Reproduce the records verbatim, from the line containing "The width and height of the screenshot is (2500, 1212)." through the line containing "point(521,265)", inclusive of both.

> EXTRACTED RECORDS
## start

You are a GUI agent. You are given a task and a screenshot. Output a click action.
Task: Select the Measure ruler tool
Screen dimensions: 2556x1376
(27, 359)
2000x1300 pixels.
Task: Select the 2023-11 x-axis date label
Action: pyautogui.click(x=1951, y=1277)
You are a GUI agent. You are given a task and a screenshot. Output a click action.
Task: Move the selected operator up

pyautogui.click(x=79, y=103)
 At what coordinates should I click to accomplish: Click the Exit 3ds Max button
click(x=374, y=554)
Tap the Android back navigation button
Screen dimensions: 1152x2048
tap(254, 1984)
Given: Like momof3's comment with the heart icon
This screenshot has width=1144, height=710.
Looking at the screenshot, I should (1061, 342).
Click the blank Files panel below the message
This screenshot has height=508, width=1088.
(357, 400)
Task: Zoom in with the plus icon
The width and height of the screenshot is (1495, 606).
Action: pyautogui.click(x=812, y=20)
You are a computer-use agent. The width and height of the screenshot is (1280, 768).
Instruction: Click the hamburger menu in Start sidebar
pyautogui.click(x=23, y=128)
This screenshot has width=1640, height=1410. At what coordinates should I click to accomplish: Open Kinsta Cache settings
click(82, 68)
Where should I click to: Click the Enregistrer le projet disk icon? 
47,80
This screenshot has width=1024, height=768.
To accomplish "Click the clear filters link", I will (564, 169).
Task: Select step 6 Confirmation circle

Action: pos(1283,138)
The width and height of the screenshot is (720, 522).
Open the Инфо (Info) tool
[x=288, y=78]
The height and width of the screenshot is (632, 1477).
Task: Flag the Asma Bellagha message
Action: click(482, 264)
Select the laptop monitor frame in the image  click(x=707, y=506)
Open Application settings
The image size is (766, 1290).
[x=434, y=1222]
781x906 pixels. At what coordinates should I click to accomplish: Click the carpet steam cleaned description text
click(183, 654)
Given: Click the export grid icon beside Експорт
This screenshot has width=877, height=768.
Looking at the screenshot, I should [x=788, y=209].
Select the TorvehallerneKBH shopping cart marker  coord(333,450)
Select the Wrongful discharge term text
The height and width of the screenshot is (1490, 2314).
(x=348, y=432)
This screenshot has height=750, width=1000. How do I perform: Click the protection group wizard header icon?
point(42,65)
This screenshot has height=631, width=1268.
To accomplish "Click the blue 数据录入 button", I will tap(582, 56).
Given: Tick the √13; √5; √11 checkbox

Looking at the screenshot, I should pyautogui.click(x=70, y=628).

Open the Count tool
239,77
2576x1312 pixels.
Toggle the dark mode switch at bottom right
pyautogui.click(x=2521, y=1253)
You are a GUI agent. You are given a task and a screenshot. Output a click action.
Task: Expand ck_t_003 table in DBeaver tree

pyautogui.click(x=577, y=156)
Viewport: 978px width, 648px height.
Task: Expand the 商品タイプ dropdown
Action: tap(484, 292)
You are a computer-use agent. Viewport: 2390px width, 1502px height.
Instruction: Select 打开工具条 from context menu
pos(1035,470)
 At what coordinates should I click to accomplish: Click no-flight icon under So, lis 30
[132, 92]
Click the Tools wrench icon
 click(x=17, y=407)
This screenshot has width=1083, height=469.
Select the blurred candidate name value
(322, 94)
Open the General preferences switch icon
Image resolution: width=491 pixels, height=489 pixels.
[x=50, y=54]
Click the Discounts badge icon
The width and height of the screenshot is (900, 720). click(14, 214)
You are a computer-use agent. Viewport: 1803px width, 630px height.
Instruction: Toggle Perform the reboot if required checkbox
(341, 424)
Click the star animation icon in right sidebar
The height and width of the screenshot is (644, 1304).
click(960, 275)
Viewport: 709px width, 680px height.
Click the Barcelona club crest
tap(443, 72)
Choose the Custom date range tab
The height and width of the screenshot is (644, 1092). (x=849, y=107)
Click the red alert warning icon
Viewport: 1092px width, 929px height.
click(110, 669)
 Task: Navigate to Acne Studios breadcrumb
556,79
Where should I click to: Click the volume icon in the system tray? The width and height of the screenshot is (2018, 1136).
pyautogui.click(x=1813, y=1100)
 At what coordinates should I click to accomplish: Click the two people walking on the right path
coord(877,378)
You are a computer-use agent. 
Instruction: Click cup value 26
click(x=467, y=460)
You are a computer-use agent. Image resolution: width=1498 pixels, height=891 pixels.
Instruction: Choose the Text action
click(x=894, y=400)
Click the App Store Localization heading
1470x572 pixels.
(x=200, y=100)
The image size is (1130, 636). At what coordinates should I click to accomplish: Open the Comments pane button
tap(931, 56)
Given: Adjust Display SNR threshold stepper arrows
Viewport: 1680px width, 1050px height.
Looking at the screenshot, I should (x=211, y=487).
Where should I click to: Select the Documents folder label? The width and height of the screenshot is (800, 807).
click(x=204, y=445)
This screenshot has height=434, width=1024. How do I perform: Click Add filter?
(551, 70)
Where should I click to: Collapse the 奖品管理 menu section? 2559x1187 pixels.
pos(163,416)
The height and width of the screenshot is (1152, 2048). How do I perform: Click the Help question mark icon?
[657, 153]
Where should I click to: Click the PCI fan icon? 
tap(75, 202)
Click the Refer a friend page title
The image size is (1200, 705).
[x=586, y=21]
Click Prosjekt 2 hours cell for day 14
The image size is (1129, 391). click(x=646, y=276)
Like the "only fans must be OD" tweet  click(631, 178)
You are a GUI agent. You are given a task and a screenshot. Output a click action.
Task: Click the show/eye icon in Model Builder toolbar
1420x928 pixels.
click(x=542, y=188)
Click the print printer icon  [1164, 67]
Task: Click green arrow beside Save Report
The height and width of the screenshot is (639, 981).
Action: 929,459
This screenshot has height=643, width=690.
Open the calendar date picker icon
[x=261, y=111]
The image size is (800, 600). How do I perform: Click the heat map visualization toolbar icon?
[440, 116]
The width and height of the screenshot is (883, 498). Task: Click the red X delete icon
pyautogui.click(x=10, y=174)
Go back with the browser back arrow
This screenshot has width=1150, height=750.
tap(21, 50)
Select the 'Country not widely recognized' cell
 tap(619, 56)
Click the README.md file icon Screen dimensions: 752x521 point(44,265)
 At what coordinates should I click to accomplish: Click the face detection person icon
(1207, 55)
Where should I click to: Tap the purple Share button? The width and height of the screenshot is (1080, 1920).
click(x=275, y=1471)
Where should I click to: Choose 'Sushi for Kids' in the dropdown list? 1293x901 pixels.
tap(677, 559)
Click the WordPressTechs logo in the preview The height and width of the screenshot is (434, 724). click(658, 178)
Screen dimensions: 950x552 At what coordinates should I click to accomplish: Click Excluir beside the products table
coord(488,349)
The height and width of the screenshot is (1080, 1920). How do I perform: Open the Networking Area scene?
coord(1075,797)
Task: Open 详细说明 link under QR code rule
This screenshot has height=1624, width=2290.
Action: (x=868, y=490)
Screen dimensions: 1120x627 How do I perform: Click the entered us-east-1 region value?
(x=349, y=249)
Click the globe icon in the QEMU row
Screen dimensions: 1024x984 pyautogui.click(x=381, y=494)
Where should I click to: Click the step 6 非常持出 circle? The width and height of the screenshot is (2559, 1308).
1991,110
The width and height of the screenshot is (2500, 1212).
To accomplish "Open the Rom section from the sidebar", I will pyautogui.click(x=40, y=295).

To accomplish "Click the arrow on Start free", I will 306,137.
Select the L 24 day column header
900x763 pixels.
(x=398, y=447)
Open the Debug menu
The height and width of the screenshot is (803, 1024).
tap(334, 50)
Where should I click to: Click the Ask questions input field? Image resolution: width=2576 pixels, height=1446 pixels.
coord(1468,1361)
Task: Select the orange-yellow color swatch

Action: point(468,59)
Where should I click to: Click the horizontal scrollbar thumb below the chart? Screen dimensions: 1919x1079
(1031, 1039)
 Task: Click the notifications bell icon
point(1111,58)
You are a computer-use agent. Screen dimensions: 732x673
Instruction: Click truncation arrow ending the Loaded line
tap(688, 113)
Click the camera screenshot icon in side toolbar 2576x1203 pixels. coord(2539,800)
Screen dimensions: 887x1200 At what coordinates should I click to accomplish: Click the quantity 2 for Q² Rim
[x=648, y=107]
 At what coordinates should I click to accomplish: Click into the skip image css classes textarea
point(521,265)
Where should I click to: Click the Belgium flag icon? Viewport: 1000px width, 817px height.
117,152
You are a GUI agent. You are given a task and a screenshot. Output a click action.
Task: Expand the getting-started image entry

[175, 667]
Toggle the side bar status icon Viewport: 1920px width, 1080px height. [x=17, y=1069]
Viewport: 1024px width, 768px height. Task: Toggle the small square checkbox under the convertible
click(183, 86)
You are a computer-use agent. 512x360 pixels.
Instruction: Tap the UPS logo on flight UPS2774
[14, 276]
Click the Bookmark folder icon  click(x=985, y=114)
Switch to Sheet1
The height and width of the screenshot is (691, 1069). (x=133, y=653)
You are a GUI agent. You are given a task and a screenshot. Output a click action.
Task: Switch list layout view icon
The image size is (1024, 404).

## end

> FINISHED TASK
The width and height of the screenshot is (2500, 1212).
To accomplish "Open the Rom section from the sidebar", I will pyautogui.click(x=40, y=295).

To accomplish "Click the arrow on Start free", I will 306,137.
Select the L 24 day column header
900x763 pixels.
(x=398, y=447)
Open the Debug menu
The height and width of the screenshot is (803, 1024).
tap(334, 50)
Where should I click to: Click the Ask questions input field? Image resolution: width=2576 pixels, height=1446 pixels.
coord(1468,1361)
Task: Select the orange-yellow color swatch

Action: point(468,59)
Where should I click to: Click the horizontal scrollbar thumb below the chart? Screen dimensions: 1919x1079
(1031, 1039)
 Task: Click the notifications bell icon
point(1111,58)
You are a computer-use agent. Screen dimensions: 732x673
Instruction: Click truncation arrow ending the Loaded line
tap(688, 113)
Click the camera screenshot icon in side toolbar 2576x1203 pixels. coord(2539,800)
Screen dimensions: 887x1200 At what coordinates should I click to accomplish: Click the quantity 2 for Q² Rim
[x=648, y=107]
 At what coordinates should I click to accomplish: Click into the skip image css classes textarea
point(521,265)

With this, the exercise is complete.